* [Tasks to carry out]:
1. Answer these from the thread:
(a) How many answers does the thread list?
(b) In the note beginning "Hi, this isn't Cookie", what name does the writer give?
(c) In step 3 of the numbered list, whom does the answer suggest talking to?
2. Reproduce the thread word for word from "2007-10-21 02:37:56 ·" to "comments come from.".

-------- Page text

2007-10-21 02:37:56 · 30 answers · asked by PrettyLady26 5 in Family & Relationships Marriage & Divorce

Will fido I did work, b-4 I had the baby and I'm looking for a job now, so where do your comments come from.

2007-10-21 02:52:21 · update #1

replace "." with"?"

2007-10-21 02:52:40 · update #2

Hi, this isn't Cookie it is her friend Nikki, and I'm about to pick best answer. I was just wondering what everyone else thought about my situation.

2007-10-21 10:42:11 · update #3

30 answers

I don't think so.. the first thing you have to consider before leaving your husband is your children's welfare.maybe you and your husband doesn't have an open communication,coz I don't think he understood what you really meant with what you told him about your feelings. before making such a big decision, there are a lot of things to consider so what you have to do is...
1. Pray and offer your sufferings to the Lord then ask for guidance and of an open and clear mind. once you've done this;
2. talk to your husband intimately, heart to heart. ask about his plans for himself, for you, for your kids and for the whole family.
3. it would really be a lot of help if you would talk to a marriage counselor, a priest or somebody whom he respects so much, that he would listen to whatever this person is telling him.
4. reflect and analyze yourself. maybe, you're not only the one who feels it. but, maybe, that's what he feels towards you too that's why he looks for attention from other people.
5. you two, as married couple should meet halfway and should both be making steps or plans in making your marriage work.

----------------
-------- Material shown

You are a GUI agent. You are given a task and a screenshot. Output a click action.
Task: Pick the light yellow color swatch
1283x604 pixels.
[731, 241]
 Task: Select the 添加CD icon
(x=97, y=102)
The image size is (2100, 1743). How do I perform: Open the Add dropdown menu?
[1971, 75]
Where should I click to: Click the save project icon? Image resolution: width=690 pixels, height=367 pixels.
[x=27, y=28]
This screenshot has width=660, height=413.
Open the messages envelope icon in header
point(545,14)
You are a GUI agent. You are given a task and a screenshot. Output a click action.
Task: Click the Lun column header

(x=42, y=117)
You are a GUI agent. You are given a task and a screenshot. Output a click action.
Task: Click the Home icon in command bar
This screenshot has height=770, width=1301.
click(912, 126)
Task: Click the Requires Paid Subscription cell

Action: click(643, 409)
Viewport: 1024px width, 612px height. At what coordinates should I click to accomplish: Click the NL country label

----------------

* [Answers per task]:
1.
(a) 30
(b) Nikki
(c) A marriage counselor, a priest, or somebody whom the husband respects so much that he would listen to whatever this person tells him.

2.
2007-10-21 02:37:56 · 30 answers · asked by PrettyLady26 5 in Family & Relationships Marriage & Divorce

Will fido I did work, b-4 I had the baby and I'm looking for a job now, so where do your comments come from.